Perguntou-me Paloma e eu respondi:

- Consegui, mas ela não acreditou em mim e nem sequer me deixou terminar de explicar.

- Acho que você está fazendo papel de boba, Iva. Onde já se viu? Entregar o amor de sua vida nas mãos de quem nem mais quer saber dele.

- Paloma, eles se amam!

- E quanto ao que você sente por Dante? Não conta? Pensa bem, Iva... Você está querendo ser boa mas estão é te fazendo de burra.

Fiquei pensativa. Paloma poderia ser meio maluca e suas idéias não eram lá as melhores, mas também poderia ser que em alguma parte ela tivesse razão, mas, em qual?

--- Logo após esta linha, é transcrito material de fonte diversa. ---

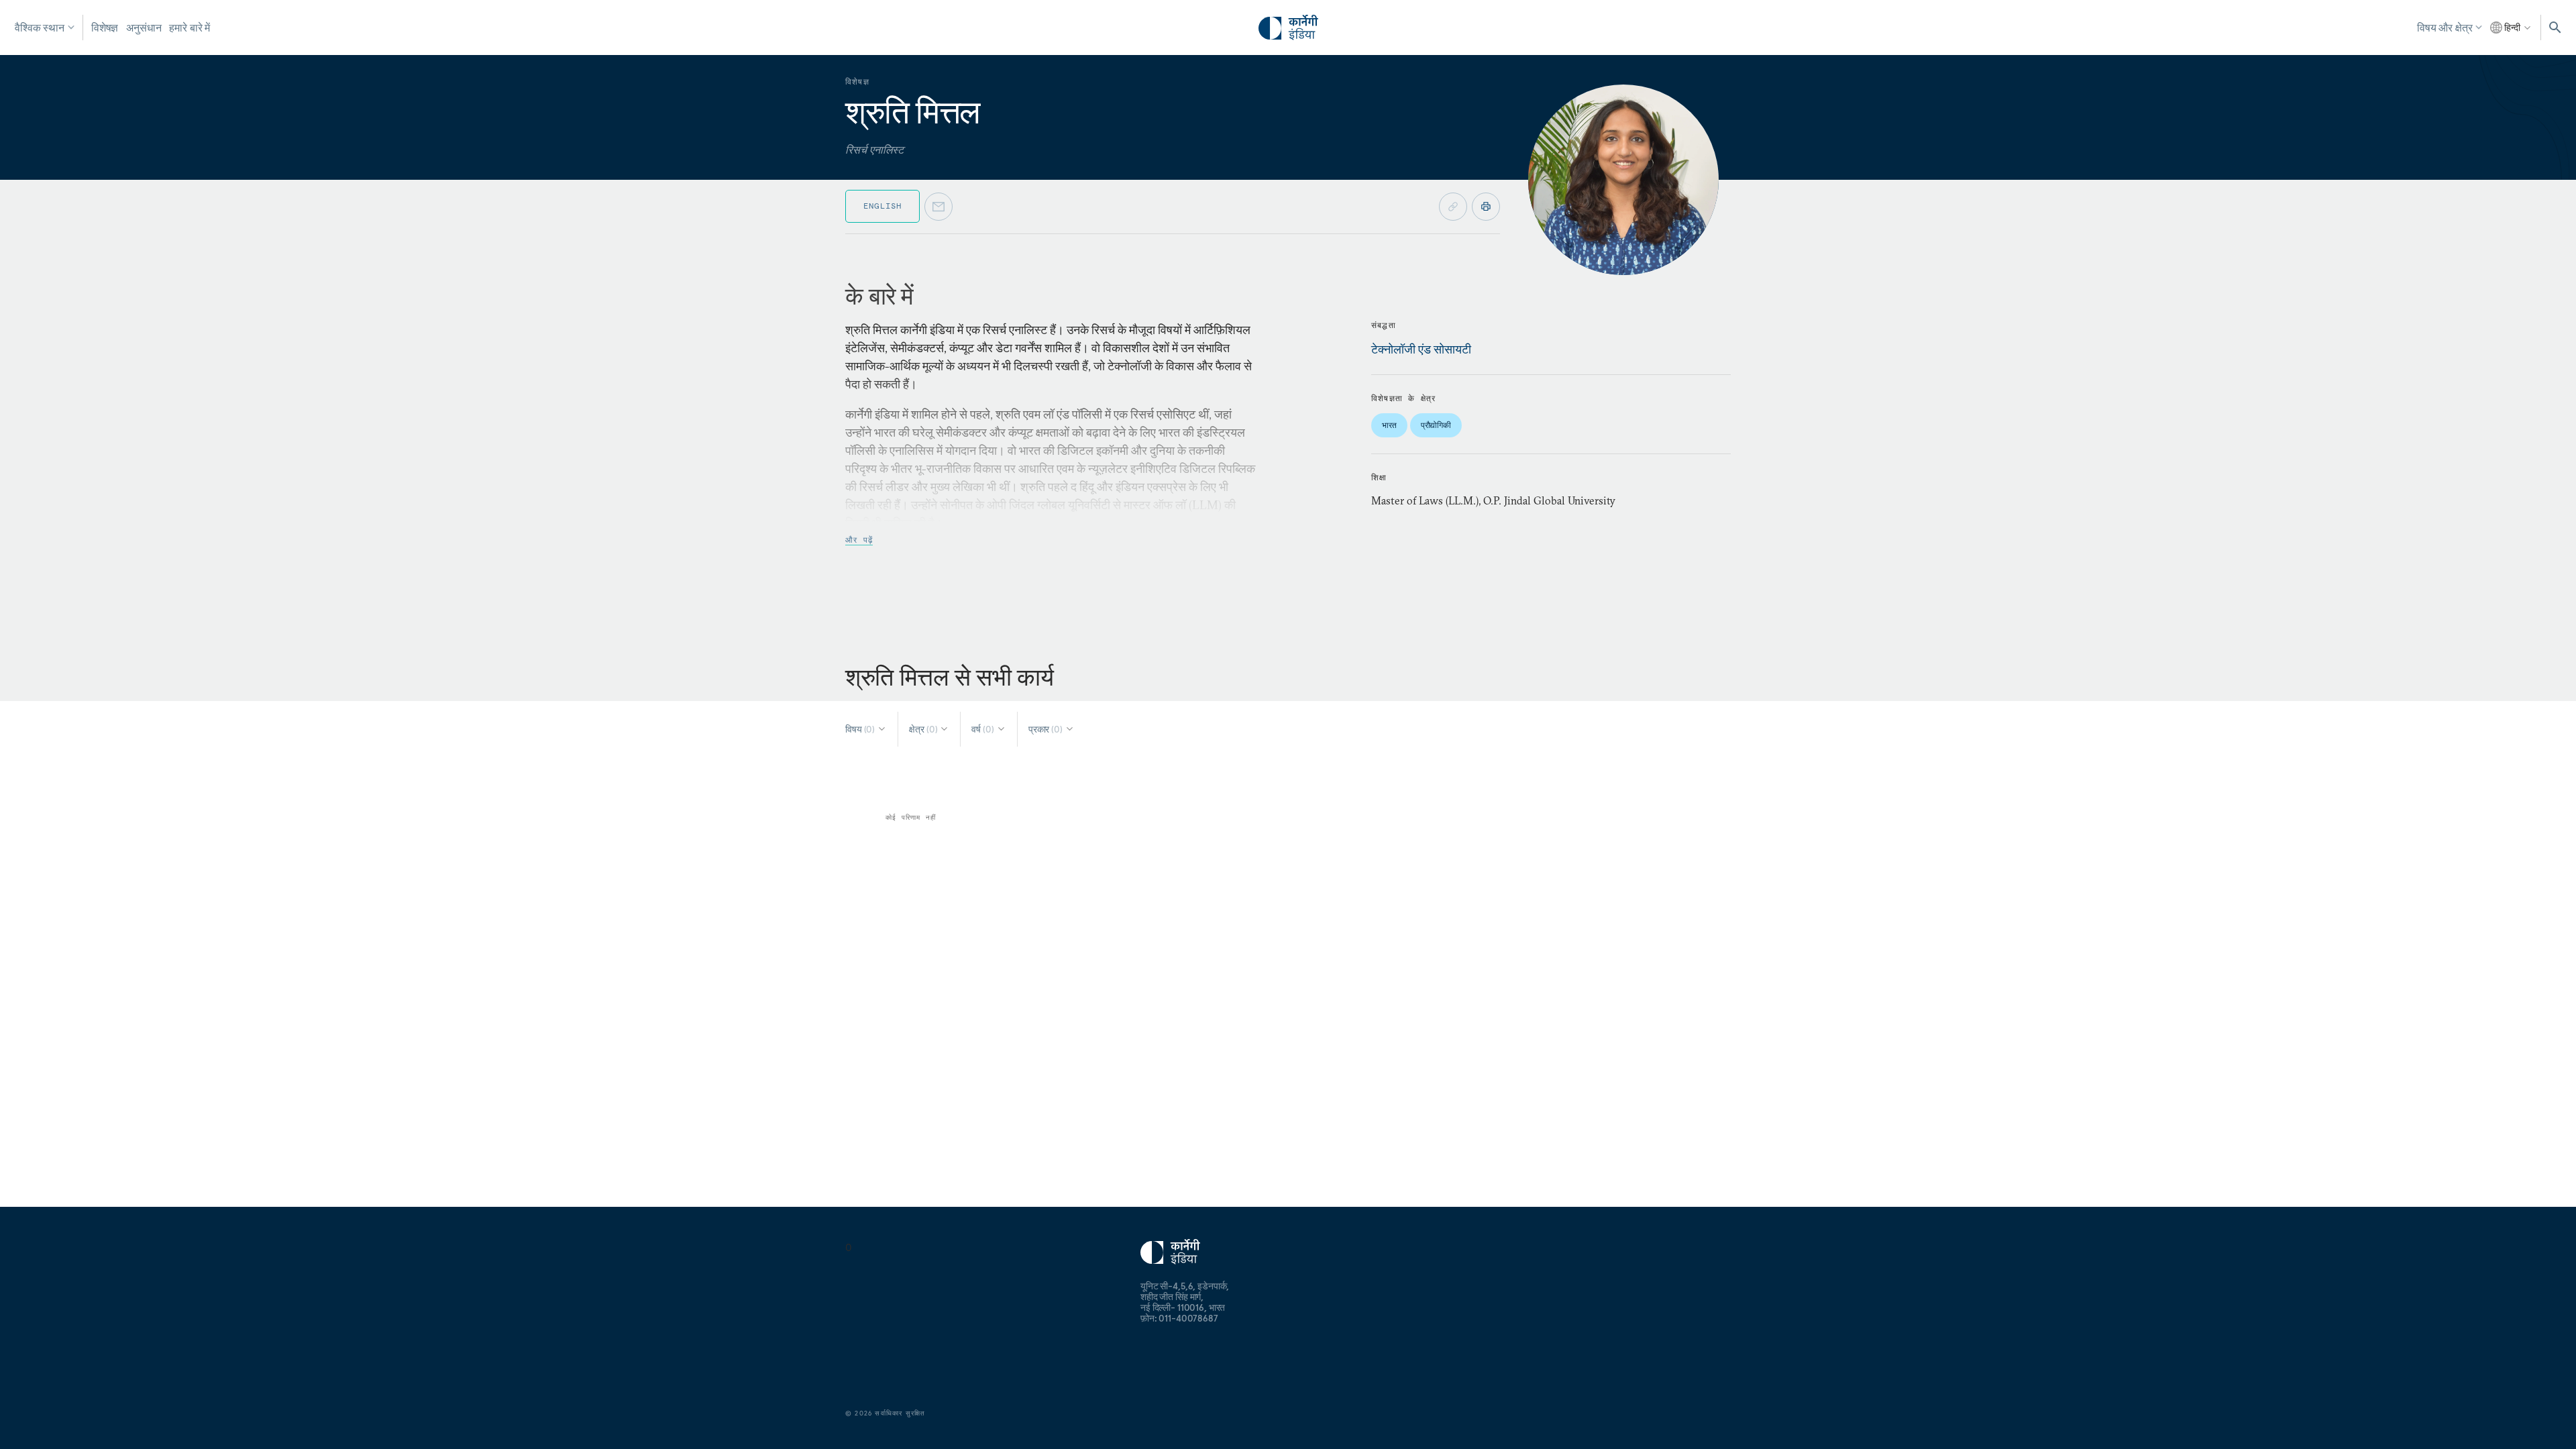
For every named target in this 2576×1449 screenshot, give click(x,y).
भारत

Enquanto eu esperava o táxi para voltar para casa, Dante estava entrando em seu carro e vinha se aproximando de mim um homem com um casaco preto de toca na cabeça e com as mãos no bolso, também usava umas correntes de prata no pescoço e andava de cabeça baixa. Antes que ele chegasse perto de mim, Dante me chamou, dizendo:

- Iva! Vem, te dou uma carona para casa!

Fui até o carro de Dante e, fitando-o com dúvida, perguntei:

- Você quer... Me dar uma... Carona?

- Entra logo!

Ele abriu a porta de frente do carro e eu entrei, no que ele disse:

- Eu estava estranhando aquele cara que se aproximava de você, não parecia ser gente boa...

- Também pensei isso.

- Onde fica sua casa?

- Há uns seis quarteirões daqui.

Dante subiu o vidro da janela do carro, porque estava começando a chover e ligou o para-brisas. Às vezes, eu olhava para o rosto dele, disfarçadamente, e notava como era lindo de perfil e seus olhos me atraíam por demais. Uma vez ele percebeu que eu o observava e limpou a garganta, e disse:

- A previsão é de muita chuva durante toda a noite.

E eu falei:

- Na última vez que disseram isso, Noé construiu a arca.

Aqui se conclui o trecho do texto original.